Future bioengineering applications in female reproductive medicine. From basic science to animal models
- Autores: Emilio Frances Herrero
- Directores de la Tesis: Irene Cervelló Alcaraz (dir. tes.), Vicente Serra Serra (codir. tes.)
- Lectura: En la Universitat de València ( España ) en 2024
- Idioma: inglés
- Número de páginas: 317
- Tribunal Calificador de la Tesis: Pedro Baptista (presid.), Manuel Mata Roig (secret.), Christiani Andrade Amorim (voc.)
- Programa de doctorado: Programa de Doctorado en Biomedicina y Biotecnología por la Universitat de València (Estudi General)
- Materias:
- Enlaces
- Tesis en acceso abierto en: TESEO
- Resumen
Extracellular matrix (ECM) hydrogels are promising and remarkable tissue engineering biomaterials. They aim to recreate the 3D native environment that cells need to differentiate and develop specific functions. ECM hydrogels have emerging applications in the field of gynecology. These include the development of next generation in vitro platforms, such as 2D coating or 3D encapsulation systems, as well as in vivo applications involving ECM hydrogels as cell carriers or drug depots.
The five objectives of this thesis were (1) to design oviductal ECM (OviECM) hydrogels from decellularized (DC) rabbit tissue, (2) to study the effect of an OviECM hydrogel coating during in vitro embryonic development, (3) to design ovarian ECM (OvaECM) hydrogels from DC bovine ovarian cortex (OC), (4) to test the potential of the bovine OvaECM hydrogel to promote and sustain murine folliculogenesis in vitro, and (5) to evaluate the feasibility and effectivity of using OvaECM hydrogels as carriers of growth factors (GFs) into the murine ovarian niche to reverse premature ovarian failure (POF).

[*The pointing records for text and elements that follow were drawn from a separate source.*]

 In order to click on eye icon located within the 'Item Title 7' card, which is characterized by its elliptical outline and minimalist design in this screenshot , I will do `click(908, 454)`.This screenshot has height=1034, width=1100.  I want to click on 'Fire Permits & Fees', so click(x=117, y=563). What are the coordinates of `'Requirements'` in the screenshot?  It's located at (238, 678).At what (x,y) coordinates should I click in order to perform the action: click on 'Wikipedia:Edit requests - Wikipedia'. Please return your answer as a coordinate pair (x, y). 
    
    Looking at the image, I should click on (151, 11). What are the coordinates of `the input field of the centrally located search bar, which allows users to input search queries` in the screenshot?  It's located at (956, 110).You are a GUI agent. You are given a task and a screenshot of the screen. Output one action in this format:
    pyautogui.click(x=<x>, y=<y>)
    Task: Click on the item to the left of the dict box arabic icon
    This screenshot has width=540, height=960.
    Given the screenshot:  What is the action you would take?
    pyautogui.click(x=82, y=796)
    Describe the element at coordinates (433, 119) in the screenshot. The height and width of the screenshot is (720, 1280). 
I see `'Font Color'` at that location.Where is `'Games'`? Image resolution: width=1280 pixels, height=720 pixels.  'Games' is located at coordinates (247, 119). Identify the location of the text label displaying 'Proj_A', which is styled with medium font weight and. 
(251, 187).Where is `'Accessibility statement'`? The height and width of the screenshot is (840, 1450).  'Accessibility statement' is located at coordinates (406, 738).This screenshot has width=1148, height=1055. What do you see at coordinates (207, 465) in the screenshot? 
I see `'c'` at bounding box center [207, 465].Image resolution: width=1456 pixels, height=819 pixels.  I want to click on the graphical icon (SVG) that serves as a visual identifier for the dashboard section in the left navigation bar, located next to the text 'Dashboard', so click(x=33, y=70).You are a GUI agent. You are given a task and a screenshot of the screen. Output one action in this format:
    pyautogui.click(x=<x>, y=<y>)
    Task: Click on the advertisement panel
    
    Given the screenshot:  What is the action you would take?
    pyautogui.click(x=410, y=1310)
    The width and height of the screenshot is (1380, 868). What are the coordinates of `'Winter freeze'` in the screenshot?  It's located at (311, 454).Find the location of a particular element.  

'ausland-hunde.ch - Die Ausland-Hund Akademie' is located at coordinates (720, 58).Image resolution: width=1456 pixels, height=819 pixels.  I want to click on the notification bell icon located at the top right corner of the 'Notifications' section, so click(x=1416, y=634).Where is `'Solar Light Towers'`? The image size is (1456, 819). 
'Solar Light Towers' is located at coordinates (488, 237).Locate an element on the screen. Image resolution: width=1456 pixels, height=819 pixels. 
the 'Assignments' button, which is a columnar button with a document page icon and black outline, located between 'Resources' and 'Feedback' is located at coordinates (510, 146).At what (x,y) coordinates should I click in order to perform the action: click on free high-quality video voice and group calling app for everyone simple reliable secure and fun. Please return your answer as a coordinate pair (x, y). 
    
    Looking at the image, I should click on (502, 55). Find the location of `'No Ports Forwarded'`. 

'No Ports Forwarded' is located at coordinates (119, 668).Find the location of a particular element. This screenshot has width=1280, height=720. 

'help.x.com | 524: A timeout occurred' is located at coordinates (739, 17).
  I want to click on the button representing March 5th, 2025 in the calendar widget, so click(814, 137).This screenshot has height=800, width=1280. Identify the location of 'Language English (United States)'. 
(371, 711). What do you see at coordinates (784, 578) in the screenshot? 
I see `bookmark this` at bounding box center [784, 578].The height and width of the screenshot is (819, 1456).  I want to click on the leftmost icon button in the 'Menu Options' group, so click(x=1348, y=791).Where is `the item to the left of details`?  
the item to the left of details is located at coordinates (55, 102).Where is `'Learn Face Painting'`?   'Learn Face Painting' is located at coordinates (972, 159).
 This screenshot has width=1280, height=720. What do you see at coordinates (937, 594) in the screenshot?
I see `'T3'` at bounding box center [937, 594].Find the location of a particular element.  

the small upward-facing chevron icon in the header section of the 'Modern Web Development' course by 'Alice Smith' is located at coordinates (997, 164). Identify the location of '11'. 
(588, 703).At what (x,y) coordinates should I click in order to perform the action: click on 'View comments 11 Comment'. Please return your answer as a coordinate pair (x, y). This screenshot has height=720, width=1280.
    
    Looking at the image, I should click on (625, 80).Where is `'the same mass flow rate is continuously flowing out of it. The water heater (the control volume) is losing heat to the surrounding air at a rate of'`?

To achieve these objectives, oviductal and ovarian tissue were isolated from rabbit and bovine species respectively, subjected to different decellularization protocols, and processed to create OviECM and OvaECM hydrogels, whose physicochemical properties were studied. The effect of an OviECM hydrogel coating during in vitro embryonic development was assessed in terms of viability, metabolic behavior, and gene expression, as well as health and phenotype of the offspring. Later, development of murine follicles on OvaECM hydrogels was assessed through analysis of viability, growth, hormone production, and oocyte competence. Finally, the feasibility and effectivity of these hydrogels as carriers of GFs into the murine ovarian niche to reverse POF was evaluated. We generated and characterized in depth oviduct and ovarian acellular hydrogels, preserving a large part of the biochemical richness of the native tissues. Our results showed that culturing in vitro preimplantation rabbit embryos on OviECM coatings improved their metabolic performance and showed different gene expression profiles compared to those cultured under standard conditions. These embryos also exhibited higher implantation and birth rates, and gave rise to offspring with a higher weight. OvaECM hydrogel coatings were able to support murine folliculogenesis in vitro, inducing more physiological growth than 2D culture conditions, and improving rates of oocyte maturation and embryo development. Furthermore, the OvaECM hydrogel proved to be an excellent carrier of GFs, allowing prolonged release of GFs into the ovarian niche of a murine POF model. Improvements in follicular populations, cell proliferation and vasculature were observed, while apoptosis and fibrosis were reduced. In addition, more oocytes and embryos were obtained by ovarian stimulation, and the natural fertility of the mice was increased in the long term.